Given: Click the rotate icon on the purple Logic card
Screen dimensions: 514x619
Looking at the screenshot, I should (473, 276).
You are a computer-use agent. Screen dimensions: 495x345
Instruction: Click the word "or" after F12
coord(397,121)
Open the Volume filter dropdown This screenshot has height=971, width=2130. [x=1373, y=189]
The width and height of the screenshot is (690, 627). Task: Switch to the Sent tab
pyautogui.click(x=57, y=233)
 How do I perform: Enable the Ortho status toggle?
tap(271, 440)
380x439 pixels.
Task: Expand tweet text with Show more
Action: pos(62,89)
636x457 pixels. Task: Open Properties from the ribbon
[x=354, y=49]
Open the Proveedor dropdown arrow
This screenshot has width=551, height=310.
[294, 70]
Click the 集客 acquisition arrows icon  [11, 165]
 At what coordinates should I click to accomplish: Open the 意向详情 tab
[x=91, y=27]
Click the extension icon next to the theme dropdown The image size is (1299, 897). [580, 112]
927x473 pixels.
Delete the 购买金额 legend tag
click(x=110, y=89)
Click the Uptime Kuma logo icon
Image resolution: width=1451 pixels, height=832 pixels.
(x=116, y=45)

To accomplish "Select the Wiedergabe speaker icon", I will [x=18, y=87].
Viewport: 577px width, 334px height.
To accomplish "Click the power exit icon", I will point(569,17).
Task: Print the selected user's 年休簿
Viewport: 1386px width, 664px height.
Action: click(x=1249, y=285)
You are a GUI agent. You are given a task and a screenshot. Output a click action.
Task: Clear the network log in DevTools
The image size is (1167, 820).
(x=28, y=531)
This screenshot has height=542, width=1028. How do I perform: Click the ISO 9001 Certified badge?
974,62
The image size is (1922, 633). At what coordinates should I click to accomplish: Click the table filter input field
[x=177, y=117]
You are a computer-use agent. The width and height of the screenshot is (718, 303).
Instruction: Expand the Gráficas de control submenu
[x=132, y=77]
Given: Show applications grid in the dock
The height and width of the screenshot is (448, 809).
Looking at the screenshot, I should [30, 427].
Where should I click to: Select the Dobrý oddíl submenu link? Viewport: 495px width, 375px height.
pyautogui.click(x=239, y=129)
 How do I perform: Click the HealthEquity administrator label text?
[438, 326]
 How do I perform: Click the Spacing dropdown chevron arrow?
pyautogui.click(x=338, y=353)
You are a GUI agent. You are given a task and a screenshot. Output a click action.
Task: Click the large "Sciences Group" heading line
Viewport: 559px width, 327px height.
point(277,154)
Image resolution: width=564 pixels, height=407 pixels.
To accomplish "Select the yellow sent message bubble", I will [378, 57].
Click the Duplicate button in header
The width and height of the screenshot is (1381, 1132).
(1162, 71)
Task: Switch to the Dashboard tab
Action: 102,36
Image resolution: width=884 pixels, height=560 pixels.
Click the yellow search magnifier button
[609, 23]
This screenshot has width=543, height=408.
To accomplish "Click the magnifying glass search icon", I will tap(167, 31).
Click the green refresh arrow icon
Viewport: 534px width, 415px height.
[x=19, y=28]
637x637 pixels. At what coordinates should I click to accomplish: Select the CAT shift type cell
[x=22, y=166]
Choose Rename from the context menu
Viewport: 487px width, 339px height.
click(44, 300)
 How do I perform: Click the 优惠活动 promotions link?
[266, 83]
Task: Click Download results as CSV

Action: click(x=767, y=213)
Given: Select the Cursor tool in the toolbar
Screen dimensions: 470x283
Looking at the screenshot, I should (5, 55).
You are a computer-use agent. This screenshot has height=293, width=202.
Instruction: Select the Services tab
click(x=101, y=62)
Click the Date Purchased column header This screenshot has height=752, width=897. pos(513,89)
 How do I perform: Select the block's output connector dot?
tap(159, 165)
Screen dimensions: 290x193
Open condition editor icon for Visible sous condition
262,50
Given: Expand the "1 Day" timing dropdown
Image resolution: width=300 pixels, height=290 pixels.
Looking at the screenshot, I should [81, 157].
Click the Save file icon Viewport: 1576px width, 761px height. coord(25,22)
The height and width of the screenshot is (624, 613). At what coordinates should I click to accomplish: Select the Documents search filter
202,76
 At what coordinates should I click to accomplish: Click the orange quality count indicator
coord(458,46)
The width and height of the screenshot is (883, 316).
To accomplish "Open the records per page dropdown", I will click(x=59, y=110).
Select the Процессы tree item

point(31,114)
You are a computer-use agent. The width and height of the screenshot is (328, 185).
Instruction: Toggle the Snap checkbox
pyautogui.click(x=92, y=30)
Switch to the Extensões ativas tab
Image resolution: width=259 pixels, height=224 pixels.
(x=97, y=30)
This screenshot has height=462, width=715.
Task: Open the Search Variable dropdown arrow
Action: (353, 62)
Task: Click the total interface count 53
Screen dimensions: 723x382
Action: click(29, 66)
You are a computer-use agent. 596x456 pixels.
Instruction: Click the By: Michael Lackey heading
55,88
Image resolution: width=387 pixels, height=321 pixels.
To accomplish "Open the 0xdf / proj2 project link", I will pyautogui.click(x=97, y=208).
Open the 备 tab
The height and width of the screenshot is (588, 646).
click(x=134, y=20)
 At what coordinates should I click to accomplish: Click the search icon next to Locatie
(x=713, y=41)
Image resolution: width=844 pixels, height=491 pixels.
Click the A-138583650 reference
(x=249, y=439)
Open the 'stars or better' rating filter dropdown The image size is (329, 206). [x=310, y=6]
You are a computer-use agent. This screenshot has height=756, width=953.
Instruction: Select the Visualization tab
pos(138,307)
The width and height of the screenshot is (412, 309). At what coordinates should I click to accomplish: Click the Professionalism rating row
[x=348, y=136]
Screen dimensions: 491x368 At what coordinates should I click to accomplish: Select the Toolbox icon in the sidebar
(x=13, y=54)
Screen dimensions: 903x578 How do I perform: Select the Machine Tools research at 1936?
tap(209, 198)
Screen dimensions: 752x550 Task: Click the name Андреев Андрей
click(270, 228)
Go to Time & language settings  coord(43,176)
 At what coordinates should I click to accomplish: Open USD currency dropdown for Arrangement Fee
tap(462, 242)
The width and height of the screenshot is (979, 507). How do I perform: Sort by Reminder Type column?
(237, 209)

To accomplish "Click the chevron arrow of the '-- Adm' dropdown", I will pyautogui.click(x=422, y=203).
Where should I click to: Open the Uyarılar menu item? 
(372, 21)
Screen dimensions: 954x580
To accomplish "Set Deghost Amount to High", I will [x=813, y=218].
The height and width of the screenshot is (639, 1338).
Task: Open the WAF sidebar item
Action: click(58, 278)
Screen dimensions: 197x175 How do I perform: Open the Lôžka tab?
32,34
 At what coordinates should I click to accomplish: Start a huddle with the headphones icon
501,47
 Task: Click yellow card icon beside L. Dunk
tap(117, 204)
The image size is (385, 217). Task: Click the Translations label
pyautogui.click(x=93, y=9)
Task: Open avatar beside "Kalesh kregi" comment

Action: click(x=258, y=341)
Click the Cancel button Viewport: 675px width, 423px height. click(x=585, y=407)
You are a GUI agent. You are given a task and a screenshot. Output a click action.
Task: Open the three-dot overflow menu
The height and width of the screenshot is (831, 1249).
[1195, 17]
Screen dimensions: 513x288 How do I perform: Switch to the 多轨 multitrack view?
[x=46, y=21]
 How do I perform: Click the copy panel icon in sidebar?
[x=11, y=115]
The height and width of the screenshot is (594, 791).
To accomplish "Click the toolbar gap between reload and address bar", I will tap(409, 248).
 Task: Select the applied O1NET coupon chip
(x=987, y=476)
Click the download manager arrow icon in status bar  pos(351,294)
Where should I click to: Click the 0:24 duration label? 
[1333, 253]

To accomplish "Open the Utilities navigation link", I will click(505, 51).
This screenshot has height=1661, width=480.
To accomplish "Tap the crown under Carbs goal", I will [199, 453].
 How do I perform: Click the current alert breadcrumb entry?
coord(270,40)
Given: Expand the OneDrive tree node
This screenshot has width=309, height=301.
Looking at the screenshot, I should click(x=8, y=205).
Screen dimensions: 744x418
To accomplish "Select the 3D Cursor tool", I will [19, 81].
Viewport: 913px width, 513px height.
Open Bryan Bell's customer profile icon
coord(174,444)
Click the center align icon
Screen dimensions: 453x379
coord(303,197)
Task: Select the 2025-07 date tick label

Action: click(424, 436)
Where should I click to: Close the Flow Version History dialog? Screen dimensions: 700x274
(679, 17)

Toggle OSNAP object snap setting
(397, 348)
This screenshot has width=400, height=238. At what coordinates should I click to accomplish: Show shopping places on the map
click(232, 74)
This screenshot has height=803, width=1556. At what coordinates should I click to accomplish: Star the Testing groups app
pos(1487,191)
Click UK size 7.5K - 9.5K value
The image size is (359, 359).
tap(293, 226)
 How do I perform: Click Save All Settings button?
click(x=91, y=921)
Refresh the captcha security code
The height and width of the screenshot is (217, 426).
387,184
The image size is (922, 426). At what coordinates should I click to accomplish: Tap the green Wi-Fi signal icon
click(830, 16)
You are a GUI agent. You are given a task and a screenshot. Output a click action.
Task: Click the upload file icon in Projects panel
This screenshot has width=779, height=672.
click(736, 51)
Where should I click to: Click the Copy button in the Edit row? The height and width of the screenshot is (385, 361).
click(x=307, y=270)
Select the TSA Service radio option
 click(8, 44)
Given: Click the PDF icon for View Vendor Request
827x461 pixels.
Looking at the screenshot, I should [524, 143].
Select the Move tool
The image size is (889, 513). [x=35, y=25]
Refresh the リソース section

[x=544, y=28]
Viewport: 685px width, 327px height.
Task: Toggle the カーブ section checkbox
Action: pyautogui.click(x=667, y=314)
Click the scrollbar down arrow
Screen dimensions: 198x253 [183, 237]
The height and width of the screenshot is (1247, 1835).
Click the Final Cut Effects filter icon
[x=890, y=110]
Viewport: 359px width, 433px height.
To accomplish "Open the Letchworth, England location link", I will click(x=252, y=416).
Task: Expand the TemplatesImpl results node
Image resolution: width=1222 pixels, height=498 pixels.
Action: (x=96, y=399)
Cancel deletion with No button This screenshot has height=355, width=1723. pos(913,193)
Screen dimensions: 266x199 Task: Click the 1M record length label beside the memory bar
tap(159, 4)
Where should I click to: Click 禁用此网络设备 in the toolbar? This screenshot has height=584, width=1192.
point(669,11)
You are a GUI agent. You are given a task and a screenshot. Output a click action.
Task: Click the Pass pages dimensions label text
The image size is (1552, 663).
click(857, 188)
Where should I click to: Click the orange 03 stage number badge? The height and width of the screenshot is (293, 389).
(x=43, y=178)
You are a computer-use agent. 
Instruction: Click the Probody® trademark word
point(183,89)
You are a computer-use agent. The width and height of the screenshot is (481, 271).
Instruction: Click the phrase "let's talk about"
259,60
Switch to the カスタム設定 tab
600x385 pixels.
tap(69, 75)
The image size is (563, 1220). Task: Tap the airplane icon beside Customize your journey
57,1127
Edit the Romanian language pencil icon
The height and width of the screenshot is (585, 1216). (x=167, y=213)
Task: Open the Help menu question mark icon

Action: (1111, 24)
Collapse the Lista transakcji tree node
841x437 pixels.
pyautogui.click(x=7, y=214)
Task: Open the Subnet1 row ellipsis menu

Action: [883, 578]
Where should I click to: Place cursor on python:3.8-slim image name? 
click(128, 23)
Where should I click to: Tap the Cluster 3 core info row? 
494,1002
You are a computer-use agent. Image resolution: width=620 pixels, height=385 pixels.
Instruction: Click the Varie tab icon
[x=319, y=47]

-------------------------

* Work required *
Return all lines of the material that have "Cancel" in them.

* Exercise answer *
Click the Cancel button Viewport: 675px width, 423px height. click(x=585, y=407)
Cancel deletion with No button This screenshot has height=355, width=1723. pos(913,193)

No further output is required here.